People Target #11
William Claude Dukenfield was the eldest of five children born to Cockney immigrant James Dukenfield and Philadelphia native Kate Felton. He went to school for four years, then quit to work with his father selling vegetables from a horse cart. At eleven, after many fights with his alcoholic father (who hit him on the head with a shovel), he ran away from home. For a while he lived in a hole in the ground, depending on stolen food and clothing. He was often beaten and spent nights in jail. His first regular job was delivering ice. By age thirteen he was a skilled pool player and juggler. It was then, at an amusement park in Norristown PA, that he was first hired as an entertainer. There he developed the technique of pretending to lose the things he was juggling. In 1893 he was employed as a juggler at Fortescue's Pier, Atlantic City. When business was slow he pretended to drown in the ocean (management thought his fake rescue would draw customers). By nineteen he was billed as "The Distinguished Comedian" and began opening bank accounts in every city he played. At age twenty-three he opened at the Palace in London and played with Sarah Bernhardt at Buckingham Palace. He starred at the Folies-Bergere (young Charles Chaplin and Maurice Chevalier were on the program).
W.C. Fields is a born leader, with extra-ordinary drive and determination. Insisting on his right to make up his own mind, he demands freedom of thought and action, and does not let anything or anyone stand in his way once he is committed to his goal. Always seeking the forefront and the limelight, William needs to feel in command of important undertakings, and resists supportive roles. He can become irritated and even domineering when important things do not go his way. Fields can be impatient with his shortcomings and those of others. W.C. Fields is very concerned with his status and fosters the appearance of success and self-satisfaction. Interestingly, that very same need to appear well-off can be the fuel that propels William to strive for growth, success and the finer things of life. W.C. Fields assumes the responsibility to be the protector and provider for those he loves, but demands their respect and attention in return.
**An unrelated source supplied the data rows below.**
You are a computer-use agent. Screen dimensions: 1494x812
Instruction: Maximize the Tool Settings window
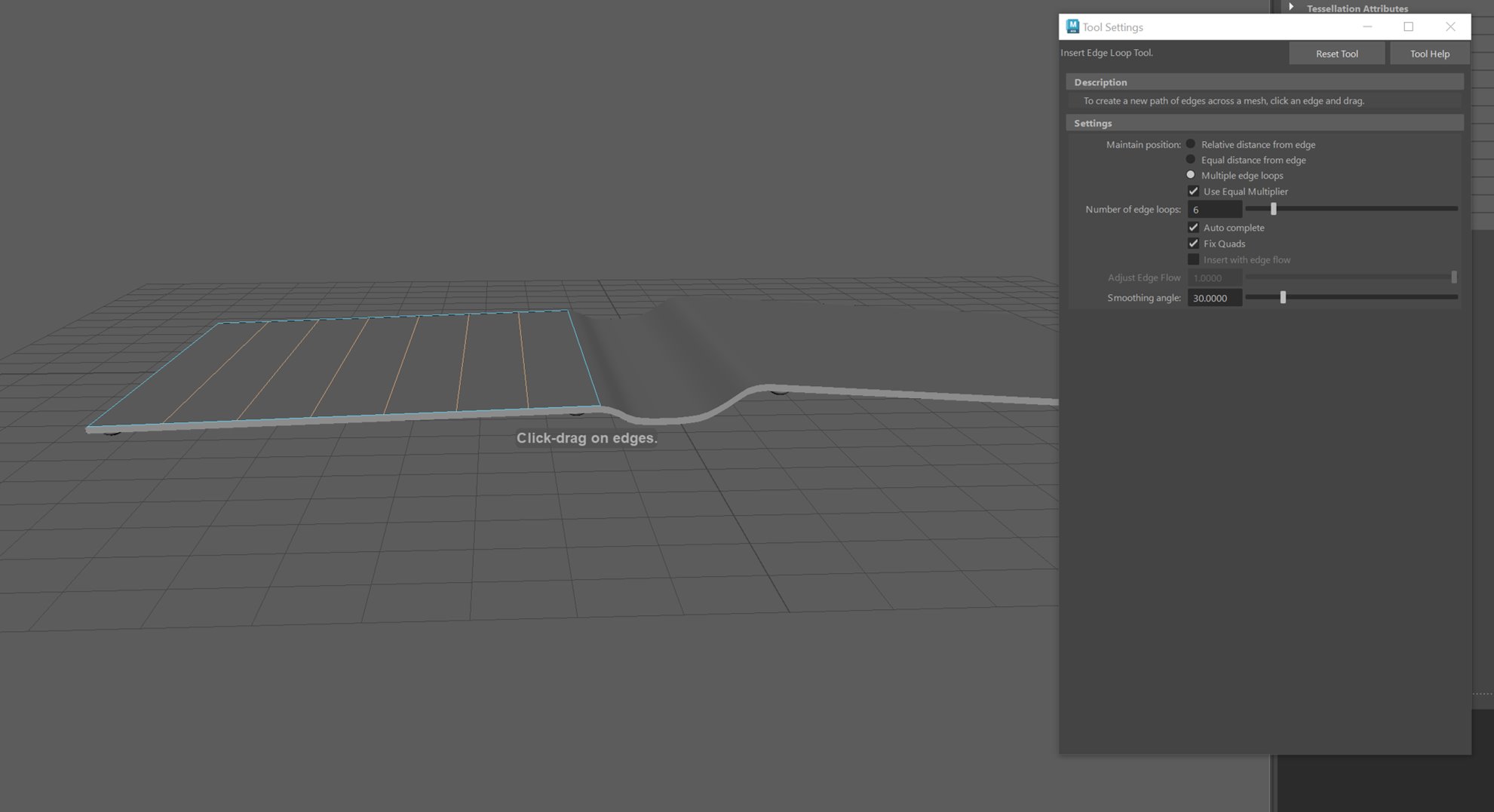pos(1408,26)
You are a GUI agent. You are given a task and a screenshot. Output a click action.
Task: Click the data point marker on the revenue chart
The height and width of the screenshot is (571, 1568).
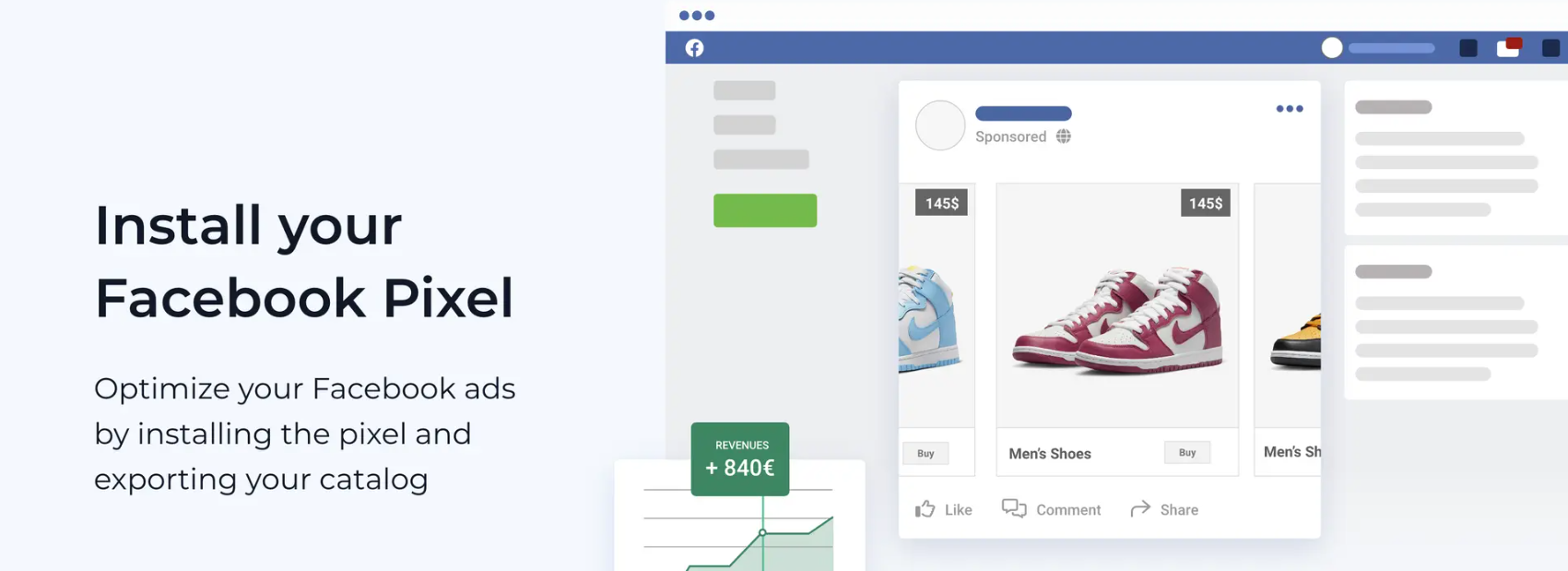tap(762, 533)
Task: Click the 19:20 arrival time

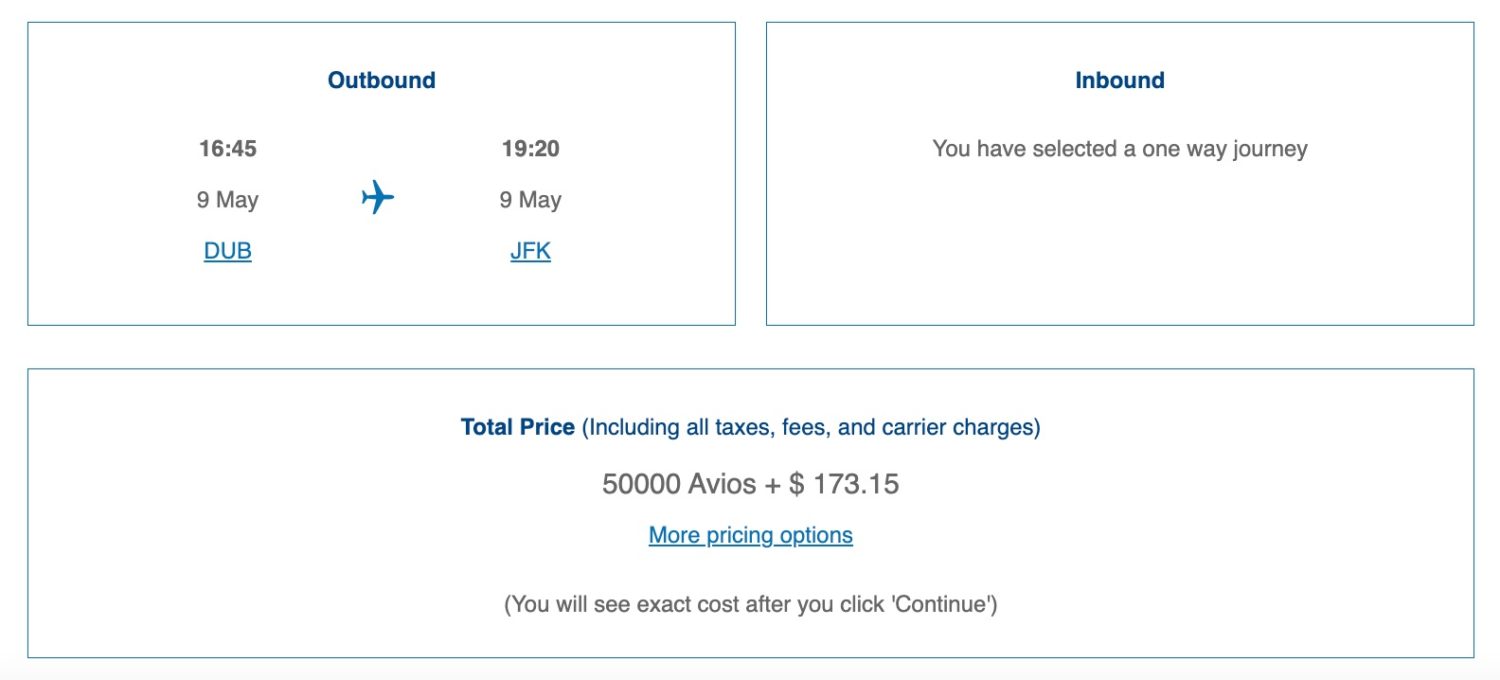Action: click(532, 148)
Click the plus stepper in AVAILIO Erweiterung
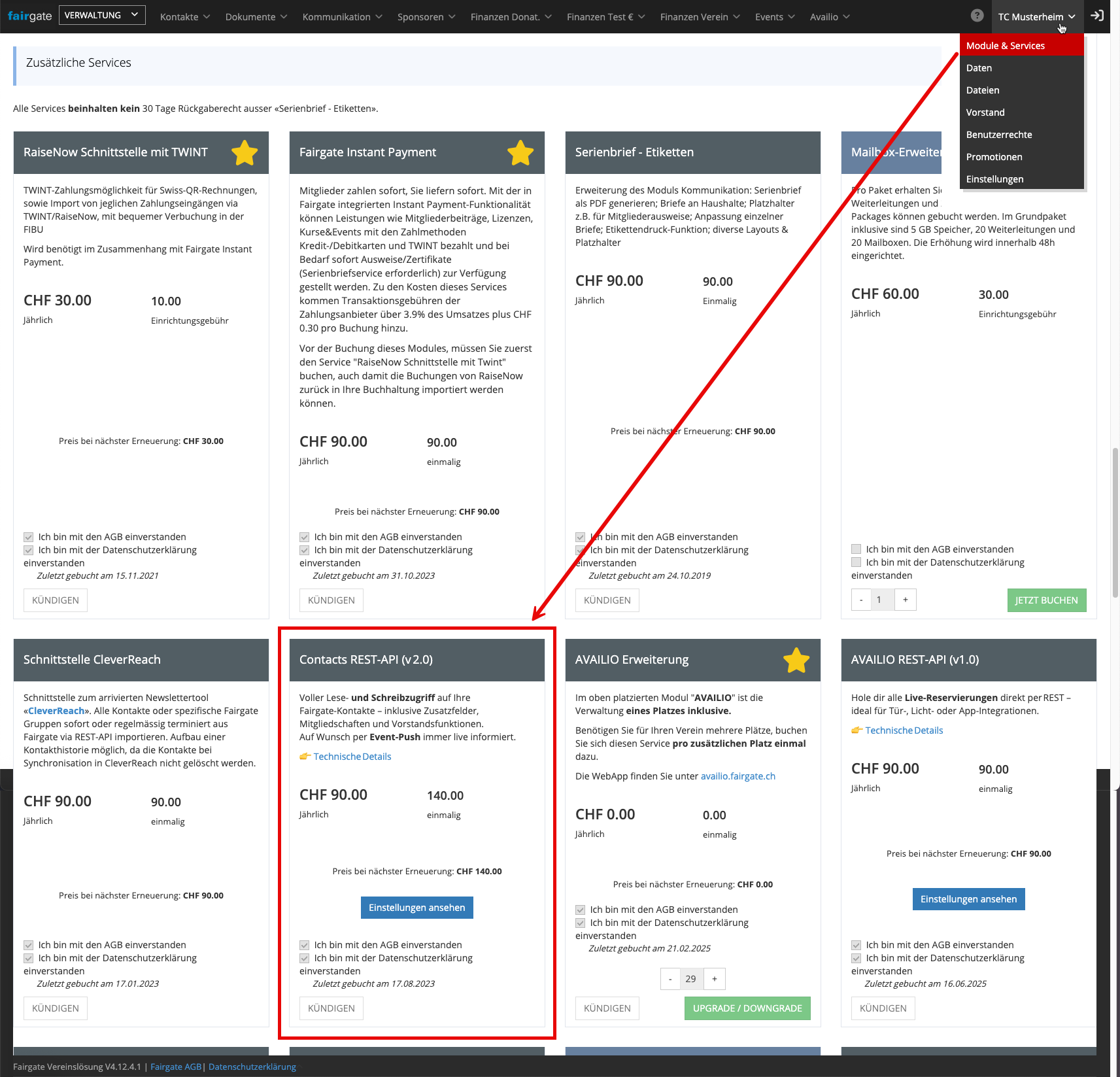Image resolution: width=1120 pixels, height=1077 pixels. click(715, 979)
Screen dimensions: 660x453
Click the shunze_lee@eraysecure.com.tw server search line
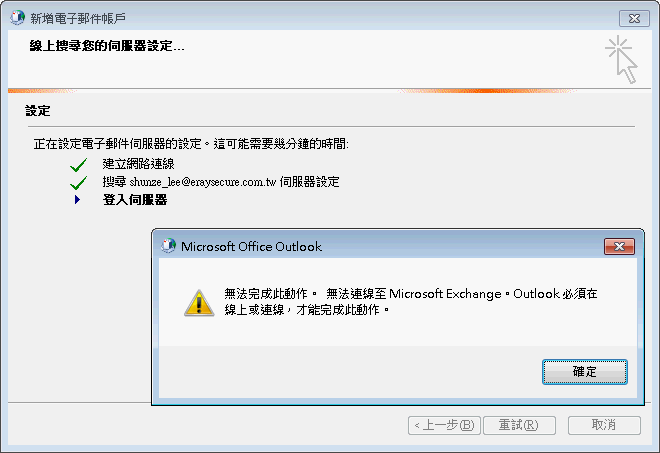tap(221, 182)
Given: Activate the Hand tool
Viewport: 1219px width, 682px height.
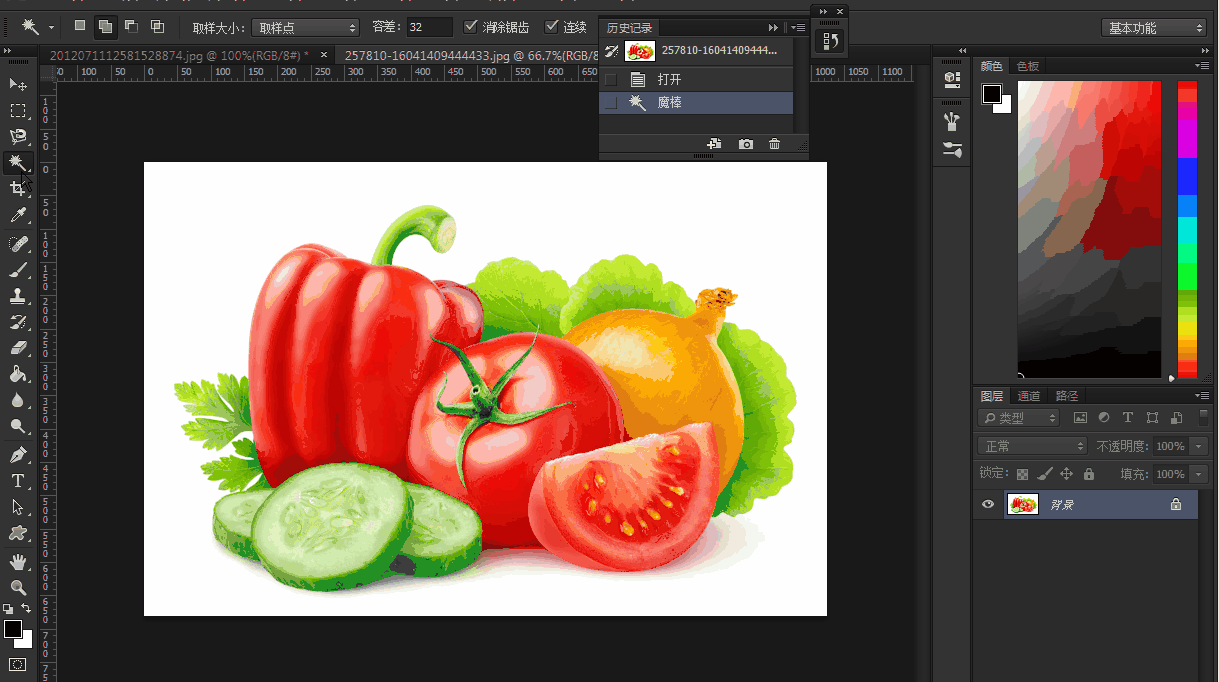Looking at the screenshot, I should pyautogui.click(x=17, y=561).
Exceptionally creative and original, William possesses a touch of the unusual. His approach to problems is unique and he has the courage to wander from the traditional templates of thoughts and deeds. W.C. Fields is full of energy, always on the go, fidgety, and quite hyperactive. Life is in a constant motion for him and he devours it powerfully. He has great ability to put thoughts into action, and there is no wait once he sets his mind on something. Where others tend to think or dream, William already takes action while radiating energy, enthusiasm, and livelihood around. His physical stamina is strong, and he loves mental and physical exercise. W.C. Fields keep himself physically or mentally busy at all times, and he feels better spending time outdoors and eating natural foods. Limited space is a major challenge for William, while exercise, proper diet, and rest are critical for his health. A good walk in the fresh air serves as an intellectual vehicle for him.